With all eternity at their disposal, aphorism is an art they don't cultivate. :(
 
JamesWhitehead said:
With all eternity at their disposal, aphorism is an art they don't cultivate. :(
..or maybe they realise that the truth is too complex to be compressed into sound-bites

..or maybe they forget that we don't have all eternity down here to read this stuff. 8)
 
I had not thought about Patience Worth for years, but came across her name the other day and found this pretty good, reasonably thorough write-up that was published in The Smithsonian.

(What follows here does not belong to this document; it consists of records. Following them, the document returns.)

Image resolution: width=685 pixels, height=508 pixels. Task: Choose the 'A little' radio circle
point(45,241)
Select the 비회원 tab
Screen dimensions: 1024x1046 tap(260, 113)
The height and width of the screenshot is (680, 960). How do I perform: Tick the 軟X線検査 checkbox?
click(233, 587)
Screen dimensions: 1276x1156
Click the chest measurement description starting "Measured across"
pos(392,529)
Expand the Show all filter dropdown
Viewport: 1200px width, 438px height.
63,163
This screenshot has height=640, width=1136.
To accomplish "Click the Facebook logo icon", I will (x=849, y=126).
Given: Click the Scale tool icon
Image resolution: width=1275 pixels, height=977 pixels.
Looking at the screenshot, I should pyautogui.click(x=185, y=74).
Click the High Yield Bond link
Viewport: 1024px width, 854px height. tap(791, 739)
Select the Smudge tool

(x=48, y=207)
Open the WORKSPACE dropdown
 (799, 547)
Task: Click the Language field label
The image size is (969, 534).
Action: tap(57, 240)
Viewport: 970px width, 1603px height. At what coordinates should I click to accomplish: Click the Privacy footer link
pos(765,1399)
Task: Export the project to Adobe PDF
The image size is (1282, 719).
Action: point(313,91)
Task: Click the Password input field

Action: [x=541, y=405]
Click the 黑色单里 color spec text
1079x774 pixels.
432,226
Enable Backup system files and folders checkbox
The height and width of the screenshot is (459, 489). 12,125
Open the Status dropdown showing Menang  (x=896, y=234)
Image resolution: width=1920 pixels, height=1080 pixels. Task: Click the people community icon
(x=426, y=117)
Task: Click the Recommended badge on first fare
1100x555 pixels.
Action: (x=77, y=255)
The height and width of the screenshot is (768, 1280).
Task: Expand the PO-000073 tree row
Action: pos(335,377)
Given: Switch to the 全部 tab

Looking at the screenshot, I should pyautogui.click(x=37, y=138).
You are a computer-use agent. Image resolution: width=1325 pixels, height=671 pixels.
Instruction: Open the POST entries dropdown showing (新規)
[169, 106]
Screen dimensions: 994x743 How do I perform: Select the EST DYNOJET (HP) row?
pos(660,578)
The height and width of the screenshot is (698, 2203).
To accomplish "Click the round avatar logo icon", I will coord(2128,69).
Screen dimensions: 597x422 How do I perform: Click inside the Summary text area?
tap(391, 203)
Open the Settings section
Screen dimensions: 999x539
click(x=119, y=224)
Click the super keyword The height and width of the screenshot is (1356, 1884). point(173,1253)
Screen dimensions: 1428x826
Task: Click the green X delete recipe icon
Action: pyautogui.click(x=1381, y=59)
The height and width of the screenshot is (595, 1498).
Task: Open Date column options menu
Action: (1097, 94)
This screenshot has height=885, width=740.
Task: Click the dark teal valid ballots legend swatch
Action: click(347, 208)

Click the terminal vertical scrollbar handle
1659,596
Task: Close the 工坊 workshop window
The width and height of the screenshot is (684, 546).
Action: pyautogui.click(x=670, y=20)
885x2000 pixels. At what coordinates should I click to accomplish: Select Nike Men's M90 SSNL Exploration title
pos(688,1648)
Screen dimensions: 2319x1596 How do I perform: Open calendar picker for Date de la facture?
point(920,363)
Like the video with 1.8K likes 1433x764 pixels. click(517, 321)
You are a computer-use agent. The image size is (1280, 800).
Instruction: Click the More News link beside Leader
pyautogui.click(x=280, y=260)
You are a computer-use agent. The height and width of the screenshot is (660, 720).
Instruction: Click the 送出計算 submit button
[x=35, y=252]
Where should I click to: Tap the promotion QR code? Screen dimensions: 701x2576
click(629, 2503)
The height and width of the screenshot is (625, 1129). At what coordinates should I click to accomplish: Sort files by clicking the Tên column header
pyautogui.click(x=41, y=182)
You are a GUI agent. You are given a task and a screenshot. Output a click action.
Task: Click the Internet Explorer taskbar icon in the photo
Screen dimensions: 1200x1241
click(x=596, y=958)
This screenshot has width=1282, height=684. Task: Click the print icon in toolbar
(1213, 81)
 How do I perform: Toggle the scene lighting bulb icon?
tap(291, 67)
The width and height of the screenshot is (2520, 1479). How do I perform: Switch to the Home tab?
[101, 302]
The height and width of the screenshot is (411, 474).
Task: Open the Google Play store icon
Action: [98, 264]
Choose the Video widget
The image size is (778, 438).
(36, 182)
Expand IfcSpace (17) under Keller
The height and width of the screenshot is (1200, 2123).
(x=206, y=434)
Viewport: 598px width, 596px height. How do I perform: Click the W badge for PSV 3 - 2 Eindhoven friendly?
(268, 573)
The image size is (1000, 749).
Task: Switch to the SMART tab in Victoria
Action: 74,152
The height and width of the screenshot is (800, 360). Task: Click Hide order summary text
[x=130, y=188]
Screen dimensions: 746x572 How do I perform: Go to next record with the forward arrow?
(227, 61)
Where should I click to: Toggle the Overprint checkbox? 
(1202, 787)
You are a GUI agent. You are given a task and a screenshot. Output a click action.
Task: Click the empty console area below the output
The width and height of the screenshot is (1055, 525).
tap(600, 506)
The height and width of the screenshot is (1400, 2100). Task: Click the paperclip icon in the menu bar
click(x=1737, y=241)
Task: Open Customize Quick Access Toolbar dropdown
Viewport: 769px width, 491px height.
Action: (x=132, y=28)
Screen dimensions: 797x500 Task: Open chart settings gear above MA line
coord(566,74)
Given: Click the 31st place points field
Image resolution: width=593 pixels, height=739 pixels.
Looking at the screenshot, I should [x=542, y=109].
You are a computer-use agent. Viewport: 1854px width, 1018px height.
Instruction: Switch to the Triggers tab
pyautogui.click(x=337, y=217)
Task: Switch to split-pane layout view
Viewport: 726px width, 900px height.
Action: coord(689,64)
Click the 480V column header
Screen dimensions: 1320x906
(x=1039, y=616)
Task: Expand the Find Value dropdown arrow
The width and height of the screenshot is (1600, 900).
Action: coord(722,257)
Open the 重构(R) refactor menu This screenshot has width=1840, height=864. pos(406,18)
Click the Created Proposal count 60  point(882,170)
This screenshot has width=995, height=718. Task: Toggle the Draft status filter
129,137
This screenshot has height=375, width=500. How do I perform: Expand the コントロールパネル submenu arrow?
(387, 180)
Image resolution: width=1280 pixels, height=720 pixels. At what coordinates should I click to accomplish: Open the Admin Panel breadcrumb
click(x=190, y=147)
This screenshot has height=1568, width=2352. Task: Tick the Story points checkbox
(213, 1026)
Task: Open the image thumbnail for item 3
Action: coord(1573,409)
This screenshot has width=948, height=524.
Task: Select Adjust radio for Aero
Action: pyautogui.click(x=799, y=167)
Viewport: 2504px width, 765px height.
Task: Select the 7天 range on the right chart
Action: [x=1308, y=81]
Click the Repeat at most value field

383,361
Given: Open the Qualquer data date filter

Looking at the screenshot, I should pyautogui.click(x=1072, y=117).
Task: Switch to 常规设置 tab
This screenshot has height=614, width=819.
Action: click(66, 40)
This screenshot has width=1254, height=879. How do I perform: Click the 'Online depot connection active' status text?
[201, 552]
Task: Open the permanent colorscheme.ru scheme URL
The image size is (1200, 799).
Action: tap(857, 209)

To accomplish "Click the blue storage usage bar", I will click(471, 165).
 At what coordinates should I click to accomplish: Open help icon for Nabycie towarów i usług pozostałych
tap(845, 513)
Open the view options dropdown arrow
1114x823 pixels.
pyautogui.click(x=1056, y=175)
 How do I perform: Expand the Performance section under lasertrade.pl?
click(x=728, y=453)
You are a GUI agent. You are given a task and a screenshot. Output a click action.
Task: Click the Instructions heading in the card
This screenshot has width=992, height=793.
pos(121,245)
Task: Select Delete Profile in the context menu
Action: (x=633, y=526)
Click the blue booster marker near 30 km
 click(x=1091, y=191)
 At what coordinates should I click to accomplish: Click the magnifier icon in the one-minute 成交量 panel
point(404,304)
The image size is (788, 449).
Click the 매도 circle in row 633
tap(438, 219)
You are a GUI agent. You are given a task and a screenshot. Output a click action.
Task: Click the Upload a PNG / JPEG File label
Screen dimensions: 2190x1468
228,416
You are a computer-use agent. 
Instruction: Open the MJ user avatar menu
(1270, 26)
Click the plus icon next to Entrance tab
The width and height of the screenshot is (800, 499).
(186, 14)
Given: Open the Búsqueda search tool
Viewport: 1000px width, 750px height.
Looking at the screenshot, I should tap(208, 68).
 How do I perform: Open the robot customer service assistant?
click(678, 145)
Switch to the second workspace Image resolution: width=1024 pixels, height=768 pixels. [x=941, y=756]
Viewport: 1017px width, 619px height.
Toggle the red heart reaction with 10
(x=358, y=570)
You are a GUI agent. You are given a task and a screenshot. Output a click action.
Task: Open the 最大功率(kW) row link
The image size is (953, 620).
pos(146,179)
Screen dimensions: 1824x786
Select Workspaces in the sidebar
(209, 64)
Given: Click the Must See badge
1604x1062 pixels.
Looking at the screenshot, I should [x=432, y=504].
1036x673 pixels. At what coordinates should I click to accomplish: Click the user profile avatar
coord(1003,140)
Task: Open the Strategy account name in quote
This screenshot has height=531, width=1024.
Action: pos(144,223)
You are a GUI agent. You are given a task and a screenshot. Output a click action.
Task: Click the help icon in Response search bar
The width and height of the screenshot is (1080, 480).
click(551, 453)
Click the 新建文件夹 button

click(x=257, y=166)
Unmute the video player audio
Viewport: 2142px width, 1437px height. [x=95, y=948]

http://www.smithsonianmag.com/arts-culture/patience-worth-author-from-the-great-beyond-54333749/?all


Speaking through a Ouija board operated by Pearl Lenore Curran, a St. Louis housewife of limited education, Patience Worth was nothing short of a national phenomenon in the early years of the 20th century. Though her works are virtually forgotten today, the prestigious Braithwaite anthology listed five of her poems among the nation’s best published in 1917, and the New York Times hailed her first novel as a “feat of literary composition.” Her output was stunning. In addition to seven books, she produced voluminous poetry, short stories, plays and reams of sparkling conversation—nearly four million words between 1913 and 1937.
 
Robert E Howard felt that he had a similar link to an entity that became Conan in his stories.